Não vamos resolver a questão aqui, é claro. A nobreza europeia, especialmente em países como Rússia, Romênia e Hungria, há muito tem um fascínio pelo romance, pelo mistério e pelo exotismo dos ciganos e têm sido patrocinadores voluntários deles. No século XIX, a Hungria, a maioria da nobreza rural mantinha sua própria orquestra cigana. Não existe um estilo de música cigano único.

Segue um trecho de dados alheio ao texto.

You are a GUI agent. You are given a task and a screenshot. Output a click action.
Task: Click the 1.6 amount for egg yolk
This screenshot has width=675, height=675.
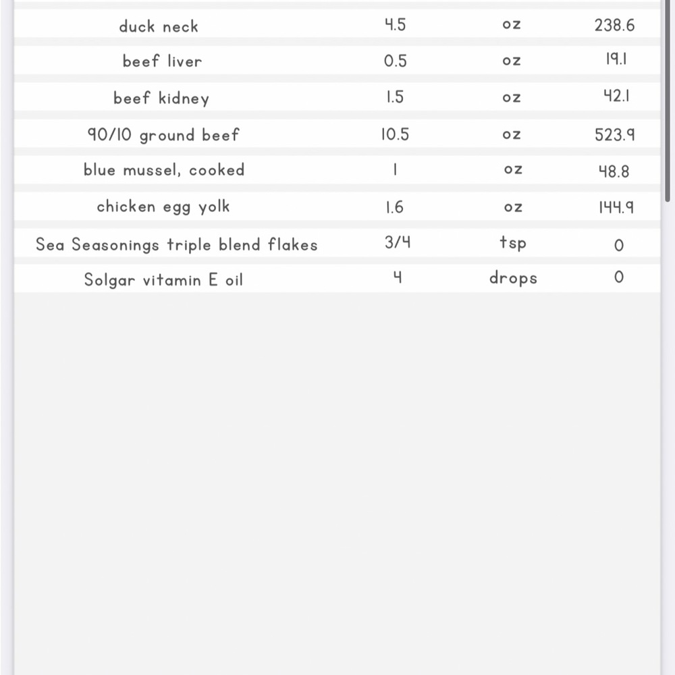tap(395, 207)
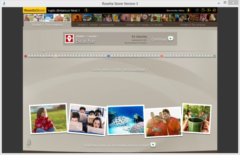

Pensem na extensão coberta pelo flamenco, pelo jazz cigano de Django Reinhardt, pelo hard jazz / rock romeno de Ivo Popozov, pela música crua de Taraf de Haiduks, por Goran Bregovic, etc.
O que é comum a todos é a grande aptidão dos músicos, adotando sistematicamente a postura de aprender os repertórios locais e, geralmente, aprimorando-os através do virtuosismo, da improvisação e do fato de serem showmen. Como viajantes periódicos, os ciganos têm sido uma força importante na polinização musical, pois além de dominarem o repertório local, podem introduzir técnicas e sabores que parecem misteriosos e exóticos.
Resumido e (muito) adaptado a partir deste texto de Chris Haigh.